Written by Steve Conrad, The Weather Man is the story of American success and failure wrapped up in one untidy package. David Spritz (Nicolas Cage) has it made. He's the highly visible weathercaster at a highly rated Chicago television station. He owns a beautiful home, drives an expensive, late-model car, earns $240,000 a year and supplements his income with appearance fees all over the Windy City. But happy, he is not. He's separated from his bitter wife, Noreen (Hope Davis), and his two children are in trouble. Fifteen-year-old Mike (Nicholas Hoult) is in drug rehabilitation therapy, and 12-year-old Shelly (Gemmenne de la Pena) is morose and morbidly overweight. To make matters worse, David's father, Robert (Michael Caine), has just discovered he's dying of cancer.
A lesser, more conventional script would treat David as the selfish agent of his own problems, would see him as a relentless careerist who sacrificed his family in pursuit of his own advancement. On the contrary, however, David wants to be and endeavors to be a good father. And mostly for the sake of the children, he persistently attempts to reconcile with Noreen, who seldom gives him much reason for hope. The picture is so disarming that for nearly half its running time we're uncertain whom we're supposed to be rooting for. David is a doofus, but no one else is very likable. His father is distant, his wife is cold and the kids are hopeless. But gradually we come to understand the picture's central point: stuff happens. The America that Madison Avenue sells us equates success with happiness. In counter point, the art world of literature and film often wonders if the two are mutually exclusive, if professional success can only be purchased by betraying loved ones. The Weather Man submits that the two just aren't related. David may make more money than makes any sense, but so do professional athletes and lots of other people in the public eye. Critically, he's good at what he does. But no level of professional accomplishment is automatically going to translate into domestic contentment. And just as David is astonishingly lucky professionally, he's approximately that unlucky in his private life. His problems as a father, husband and son are more the product of misfortune than malfeasance.

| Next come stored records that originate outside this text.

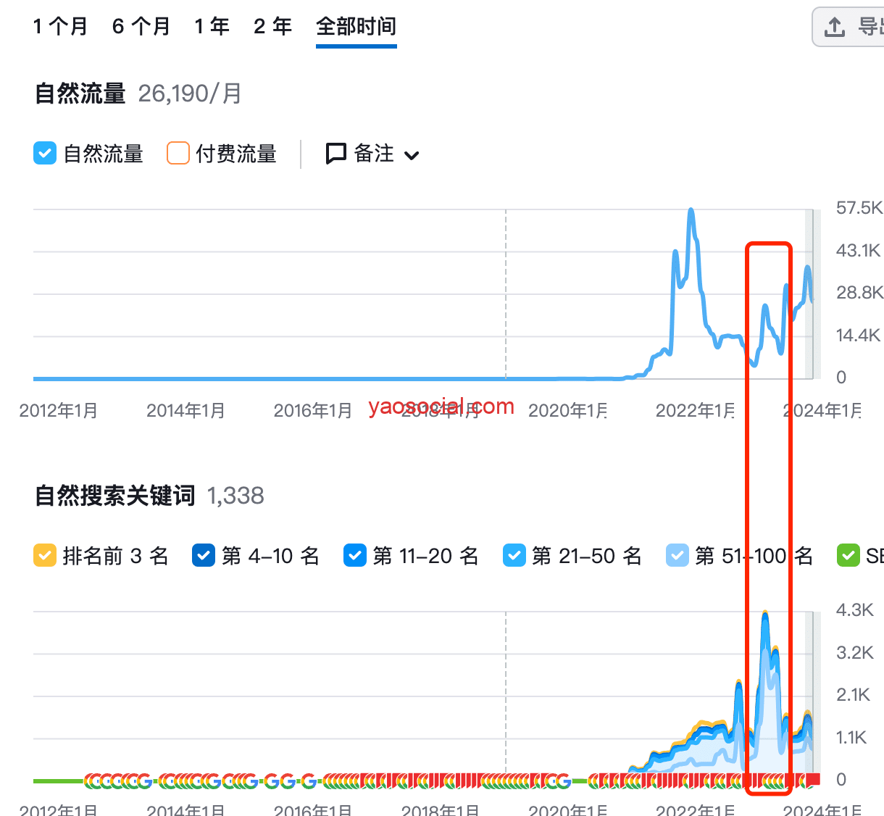Toggle the 第 21–50 名 checkbox
The height and width of the screenshot is (816, 884).
(x=514, y=556)
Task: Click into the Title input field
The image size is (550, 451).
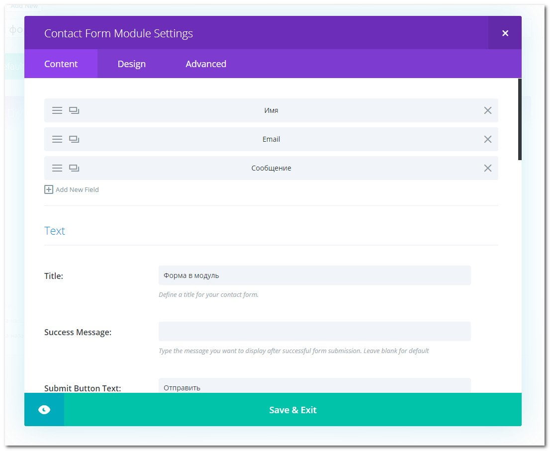Action: pos(314,275)
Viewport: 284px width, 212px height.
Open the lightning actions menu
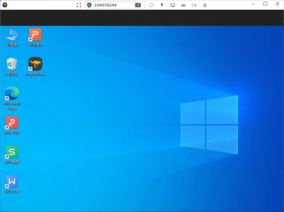click(162, 5)
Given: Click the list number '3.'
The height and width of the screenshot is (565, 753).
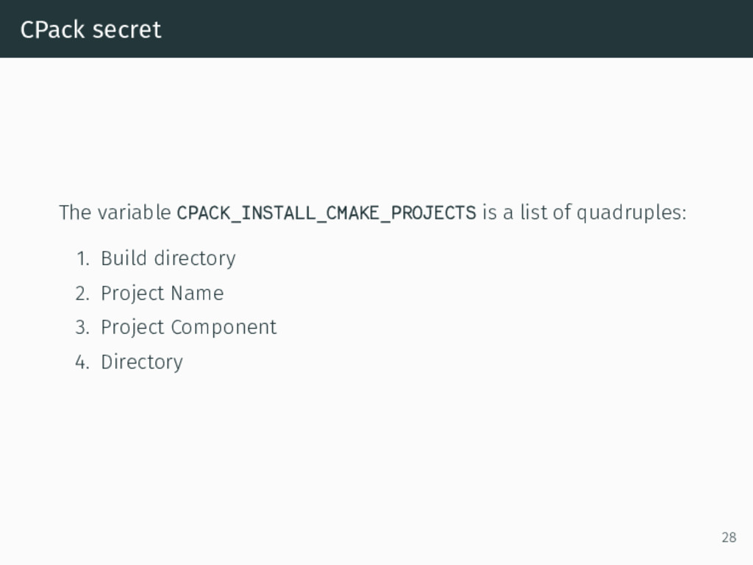Looking at the screenshot, I should (82, 327).
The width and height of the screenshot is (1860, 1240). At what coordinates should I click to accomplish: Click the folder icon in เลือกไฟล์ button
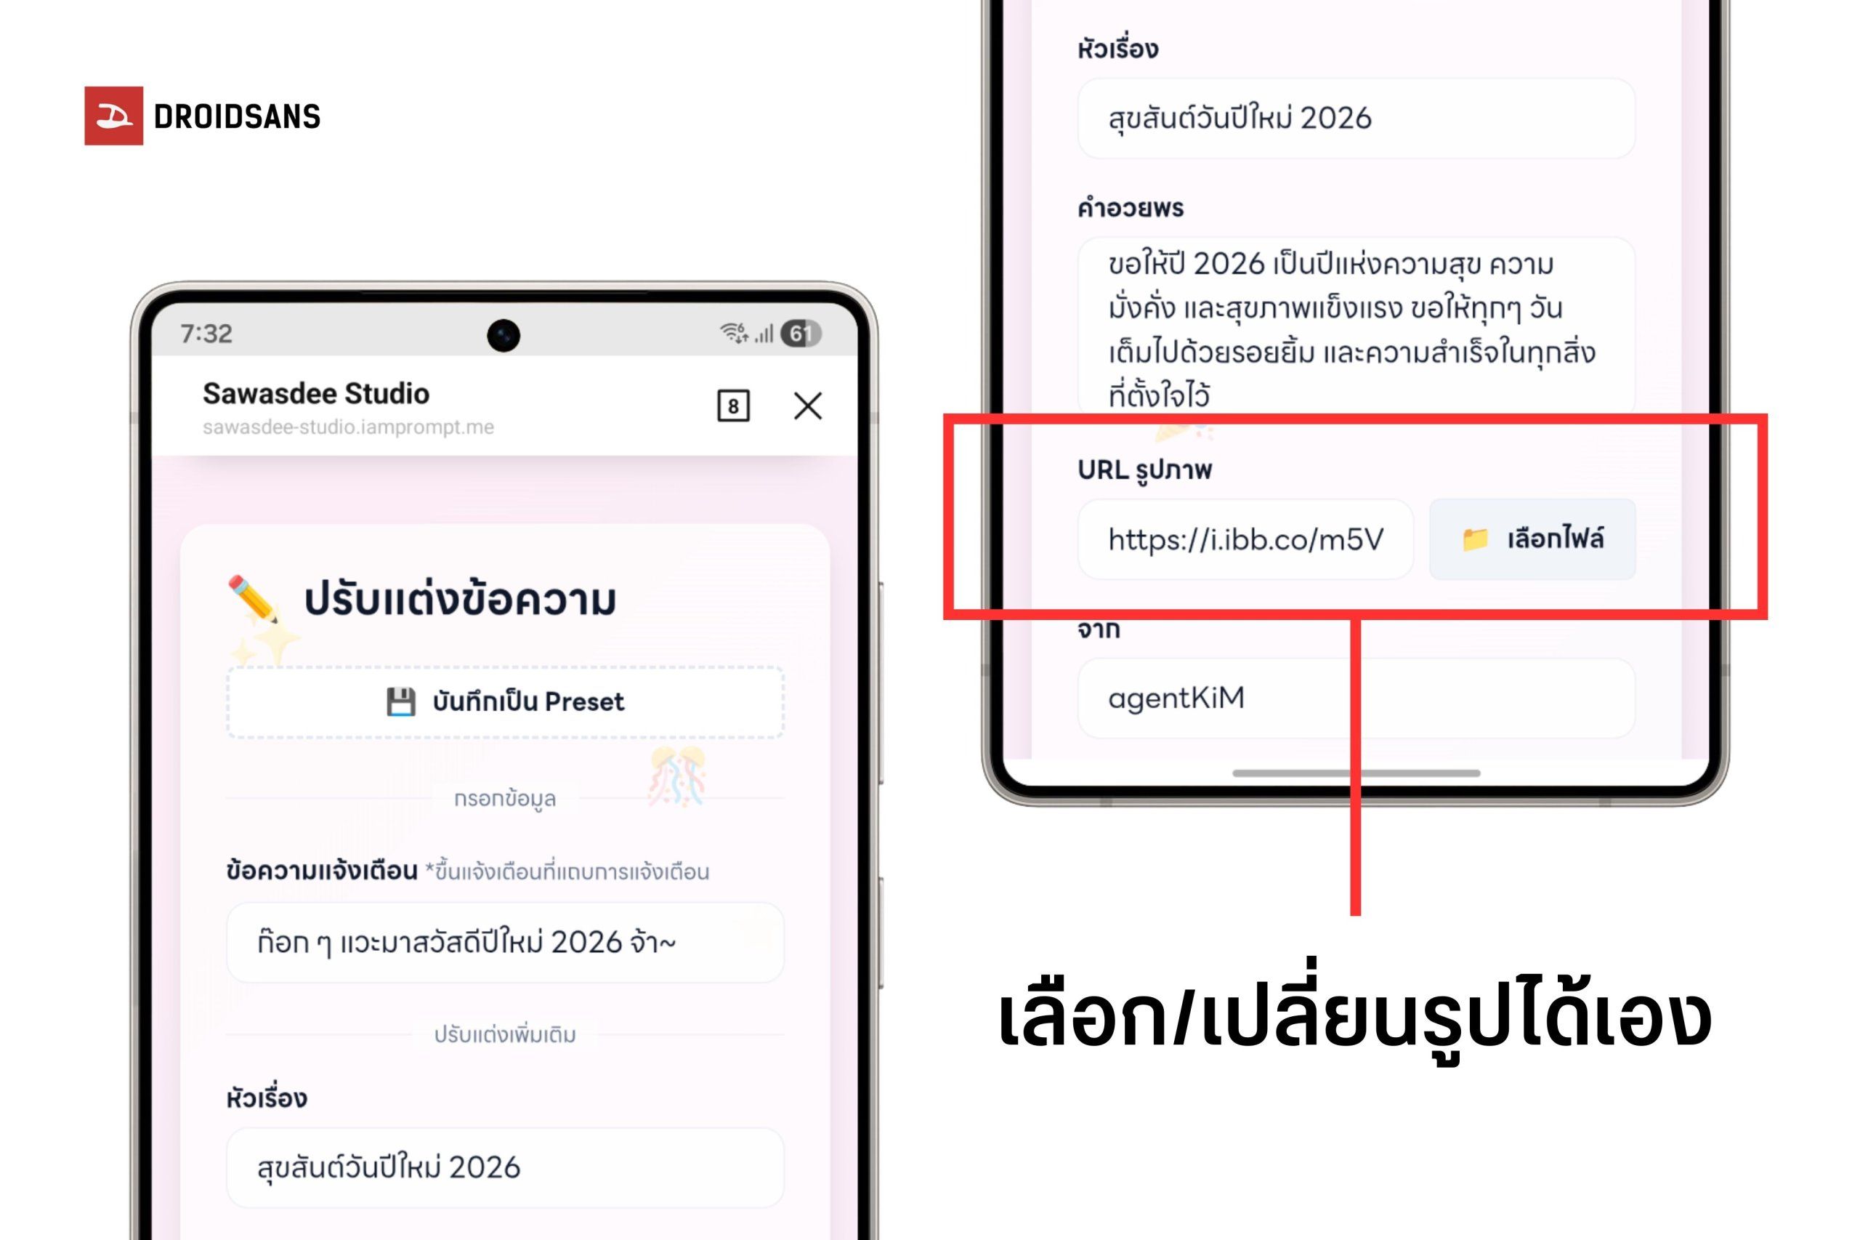(x=1473, y=539)
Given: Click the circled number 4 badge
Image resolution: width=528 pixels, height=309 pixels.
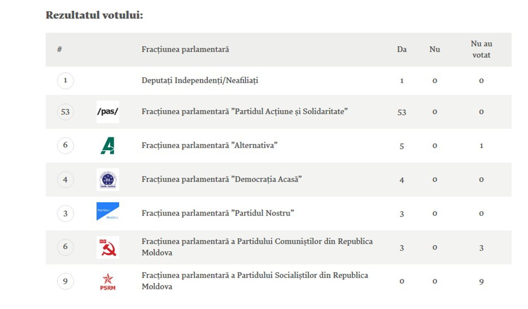Looking at the screenshot, I should tap(65, 179).
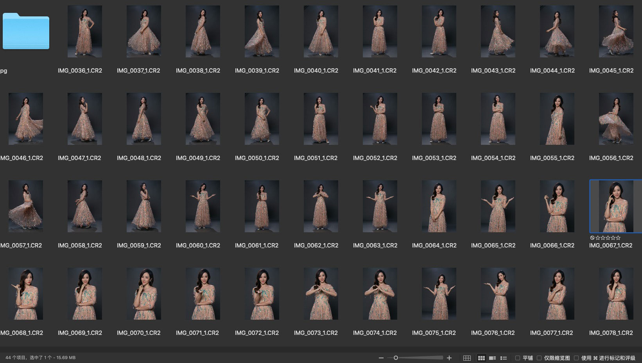
Task: Click the IMG_0078_1.CR2 filename label
Action: 611,333
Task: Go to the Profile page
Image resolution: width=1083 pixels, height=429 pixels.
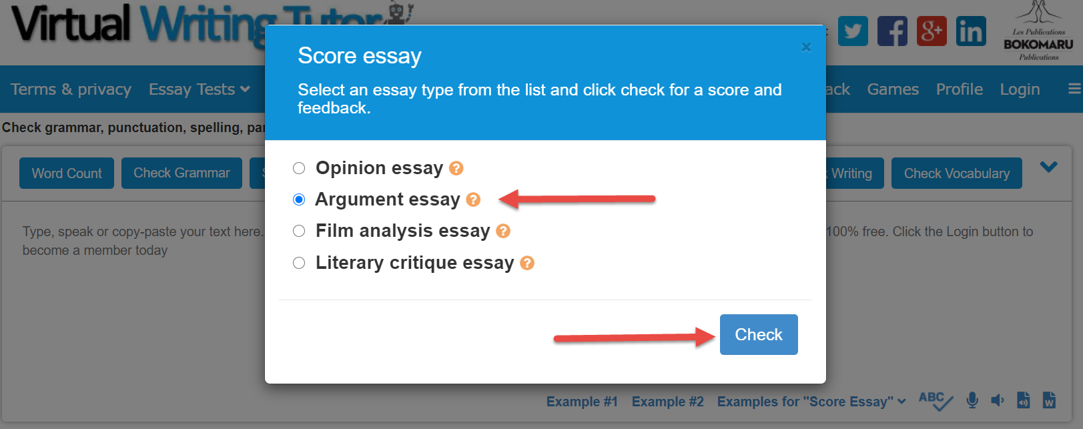Action: pyautogui.click(x=959, y=89)
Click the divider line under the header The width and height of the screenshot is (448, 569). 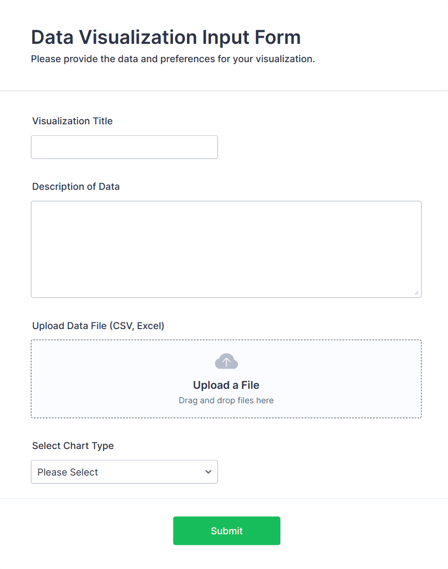coord(224,91)
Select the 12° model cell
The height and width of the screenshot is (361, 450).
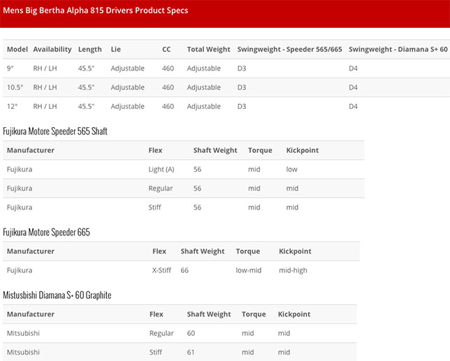coord(12,106)
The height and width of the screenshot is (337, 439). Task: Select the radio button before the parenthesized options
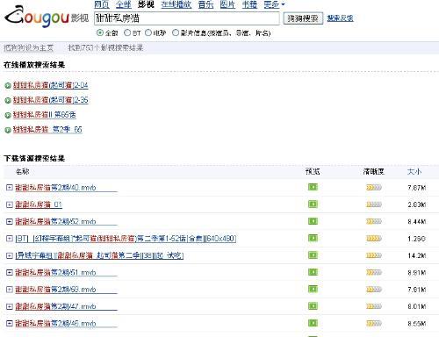point(176,32)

The Weather Man reminded me of Alexander Payne's About Schmidt, in part because both pictures employ a first-person voice-over narration by their central characters. But in larger part it's because both films dare to ask us to spend time with an array of imperfect and often annoying characters, about whom both artfully demand that we care. Jack Nicholson landed an Oscar nomination for his portrayal of Warren Schmidt, but I worry that Cage's work will not be similarly recognized. Make no mistake: he's terrific, and he's all the more successful because he eschews some of the studied eccentricities he's brought forth in earlier performances in Peggy Sue Got Married, Wild at Heart and Matchsticks. It would have been easy to depict David as an oddball. Cage far more wisely plays him as an everyman, a mostly decent, slightly in-over-his-head seeker who has both found more fortune and more heartache than he deserves.
Director Verbinski has made his reputation with the runaway success of Pirates of the Caribbean, one already a box-office smash and two more on the way. The Weather Man couldn't be much different. But different as they are, the artistic success of both suggests that Verbinski has a keen eye for a well-developed script, a sensitive ear for the unusual joke and a special talent for cinematic comedy. There's a running joke in The Weather Man that people see David on the street pelt him with food items: a soda, a slushy, a shake, a taco or a burger. In the hands of a less-skilled filmmaker, these moments would be played purely for the gross-out laugh that's the woeful default in pedestrian movies. Verbinksi makes this idiocy a central example of his theme that stuff happens, and he builds it toward a crescendo of flying food at the end that left me, the unlikeliest audience for food-on-clothing humor, absolutely howling.
In sum, The Weather Man delivers the goods. It never settles for the obvious. It surprises you repeatedly. And in the end it blindsides you with a left hook of sentiment that's all the more effective because it rings so true.